Leonardo couldn't make it but we do get to meet the main men behind the scenes - the director, the writer, the scriptwriter and the producer of The Beach.
We have gathered for a special screening of "another film about an impoverished childhood," as John Hodge, the screenwriter, jokes. Three of them are the film-making musketeers, who famously first joined forces for Trainspotting, and they are together again.
Forget sun-bathing in Thailand where The Beach was shot, says Andrew Mac- Donald, its producer. "The heat is hellish. I don't like it," he says, pulling up his sleeve to reveal a snow-white forearm. Oh, my God. Are we expected to check for needle tracks? "I'm very pale, I was about the one man who didn't tan." Oh, whew.
As for filming in and under water, it's a case of don't mention the war because "it takes forever" what with tides and so on.
And the sharks? "There are sharks but they're not dangerous. More people die from coconuts falling on their heads in Thailand," he says. Still, after the screening, Lord Henry Mount Charles says the film is "a mixture of Lord of the Flies, Apocalypse Now and Jaws."
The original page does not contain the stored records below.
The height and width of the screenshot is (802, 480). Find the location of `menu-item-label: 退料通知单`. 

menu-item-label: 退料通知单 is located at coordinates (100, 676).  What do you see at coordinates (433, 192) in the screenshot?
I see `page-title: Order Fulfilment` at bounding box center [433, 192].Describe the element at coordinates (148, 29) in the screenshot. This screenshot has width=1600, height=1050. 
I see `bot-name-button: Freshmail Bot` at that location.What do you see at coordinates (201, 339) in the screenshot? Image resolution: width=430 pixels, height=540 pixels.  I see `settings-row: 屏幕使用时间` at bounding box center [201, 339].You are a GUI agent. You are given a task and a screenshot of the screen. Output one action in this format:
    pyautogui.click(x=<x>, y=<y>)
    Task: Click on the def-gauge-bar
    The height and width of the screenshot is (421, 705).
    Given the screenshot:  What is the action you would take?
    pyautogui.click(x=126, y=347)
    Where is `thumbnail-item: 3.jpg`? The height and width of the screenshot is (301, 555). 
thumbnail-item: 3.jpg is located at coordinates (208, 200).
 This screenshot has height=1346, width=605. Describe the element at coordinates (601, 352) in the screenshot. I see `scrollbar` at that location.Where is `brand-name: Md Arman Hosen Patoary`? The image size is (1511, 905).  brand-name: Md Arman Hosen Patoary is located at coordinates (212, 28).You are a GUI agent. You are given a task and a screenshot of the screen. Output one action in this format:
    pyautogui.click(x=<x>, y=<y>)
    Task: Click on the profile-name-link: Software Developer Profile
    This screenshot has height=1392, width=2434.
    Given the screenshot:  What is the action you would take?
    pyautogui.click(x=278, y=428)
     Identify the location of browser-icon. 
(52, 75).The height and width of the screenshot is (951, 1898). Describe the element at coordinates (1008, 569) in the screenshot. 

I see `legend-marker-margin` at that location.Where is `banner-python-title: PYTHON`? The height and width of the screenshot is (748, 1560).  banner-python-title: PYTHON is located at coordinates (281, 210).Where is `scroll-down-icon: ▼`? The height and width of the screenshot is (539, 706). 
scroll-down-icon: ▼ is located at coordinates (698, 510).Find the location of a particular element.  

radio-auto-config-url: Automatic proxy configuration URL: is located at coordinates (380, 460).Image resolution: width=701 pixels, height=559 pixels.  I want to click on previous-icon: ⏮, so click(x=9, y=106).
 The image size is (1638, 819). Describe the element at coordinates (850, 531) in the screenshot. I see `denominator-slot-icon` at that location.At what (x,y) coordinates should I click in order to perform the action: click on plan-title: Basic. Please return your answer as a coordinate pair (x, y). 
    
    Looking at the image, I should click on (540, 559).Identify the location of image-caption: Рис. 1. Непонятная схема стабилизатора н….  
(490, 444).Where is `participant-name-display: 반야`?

Alex Garland, writer of the book on which the film is based, is here as well, as is the director, Danny Boyle.
Others in glitzy gear who are out for the night's entertainment include Marion O'Dwyer, co-star of Agnes Browne and Claudia Carroll, of RTE's Fair City. Victoria Smurfit, who has a part in The Beach, is unable to talk "apart from telling you I had a wonderful time". Sure, that's all we wanted to hear.